The Childhood Liver Disease Research Network (ChiLDReN) study supports the discovery of new diagnostic and treatment options for children with liver disease and those who undergo liver transplantation.  Arbor Research, in collaboration with colleagues at the University of Michigan, provides major scientific, project, analytic, and database support to ensure the network’s effectiveness, efficiency, and scientific output. The scientific objectives are focused on clinical and translational research on rare pediatric liver diseases that include: biliary atresia, Alagille syndrome, alpha-1-antitrypsin deficiency, progressive familial intrahepatic cholestasis syndromes, bile acid synthesis defects, mitochondrial hepatopathies, idiopathic neonatal hepatitis, and cystic fibrosis liver disease. Children with biliary atresia or any of the other cholestatic liver diseases studied by ChiLDReN account for the majority of the pediatric liver transplantations performed in the United States. In addition, liver disease is one of the leading causes of death in children with cystic fibrosis. 

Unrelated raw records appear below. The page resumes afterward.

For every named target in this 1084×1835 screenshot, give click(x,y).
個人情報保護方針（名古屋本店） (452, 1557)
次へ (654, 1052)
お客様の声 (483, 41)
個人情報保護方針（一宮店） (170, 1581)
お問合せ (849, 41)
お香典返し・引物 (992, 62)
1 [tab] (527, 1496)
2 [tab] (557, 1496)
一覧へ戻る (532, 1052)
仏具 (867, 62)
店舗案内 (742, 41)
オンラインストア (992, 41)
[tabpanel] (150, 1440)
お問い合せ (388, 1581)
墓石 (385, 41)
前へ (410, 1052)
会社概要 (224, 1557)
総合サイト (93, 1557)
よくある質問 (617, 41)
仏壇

The ChiLDReN study, which was started in 2003 as the Biliary Atresia Research Consortium, consists of the SDCC and 14 clinical sites in the United States and Canada caring for babies and children with rare pediatric liver diseases. This 5-year grant for continuation of the SDCC for ChiLDReN, is funded by the National Institute of Diabetes and Digestive and Kidney Diseases (NIDDK), a division of the National Institutes of Health.